How to reject records having Extra Fields in Seq file stage

Posted: Wed Mar 22, 2017 6:41 am
by Apy
Hi,

I am reading a Sample.txt file using Sequential File Stage. Below are the details for .txt file and metadata for Sequential File Stage-
  • 1) 3 Fields are defined in Sequential file stage Schema.
    2) Sample.txt is having below set of records-

Code: Select all

Field1|Field2|Field3
1|2|3
11|22
111|222|333|444
Output of the sequential file stage(Delimiter='|') is as mentioned below-

For Record-1 :
Field1 = 1
Field2 = 2
Field3 = 3

Record-2 is rejected as it is having less number of fields than what is defined in Sequential File Stage Schema.

For Record-3 :
Field1 = 111
Field2 = 222
Field3 = 333|444

As per the functionality, it should reject Record-3 as well.
Any suggestion/opinion on this?

Posted: Wed Mar 22, 2017 7:44 am
by qt_ky
I see the same behavior. I suppose you would need to detect and reject that last scenario (Field3 = 333|444) in a Transformer stage constraint following the Sequential File stage.

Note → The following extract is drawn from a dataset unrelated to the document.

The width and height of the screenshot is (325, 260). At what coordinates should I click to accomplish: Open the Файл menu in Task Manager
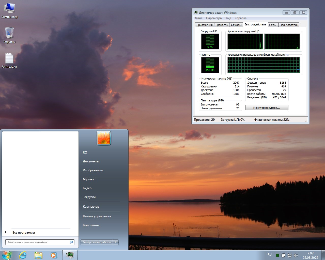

Posted: Thu Mar 23, 2017 4:04 am
by ray.wurlod
Read the line as a single VarChar field and effect the parsing in a Transformer stage. If the field does not exist, Field() returns "". The Field() function has a fourth argument, so Col3 would be derived as, for example,

Code: Select all

Field(InLine.TheString, "|", 3, 99)

Posted: Thu Mar 23, 2017 5:29 am
by Apy
Thanks for the response. I was just asking if can handle this at sequential file stage itself. As this is the expected functionality :)

Posted: Sun Mar 26, 2017 3:44 pm
by ray.wurlod
You can define additional fields and set the Drop on Import property, but I don't believe there's any generic solution like the one you seek.

Posted: Tue Apr 04, 2017 3:06 pm
by kris
If you configure Sequential File Stage with below properties and everything else to the defaults or however you need them to your file needs, any record with more (or less) than specified number of columns will be rejected. And you can actually capture these rejected records in a reject file with error message at the end of every error record.

Add a reject link to the input Sequential file stage and configure a file to capture rejects. Then configure the original input file (not reject file) as below:
In Output TAB/Format TAB
1. Record Level/Final Delimiter = end
2. Field Defaults/Delimiter = |
In Output TAB/Properties TAB
1. Options/Reject Mode = Output
2. Reject Reason Column = <column name for your error, perhaps as Error_Message>
This should allow you to capture all rejects with error messages.

Posted: Tue Apr 04, 2017 4:10 pm
by ray.wurlod
The Rejects link only captures rows that do not match the metadata for the row. Since you want to capture the case where there are more than the defined number of fields, rather than reject them, the Reject link is probably not your desired solution.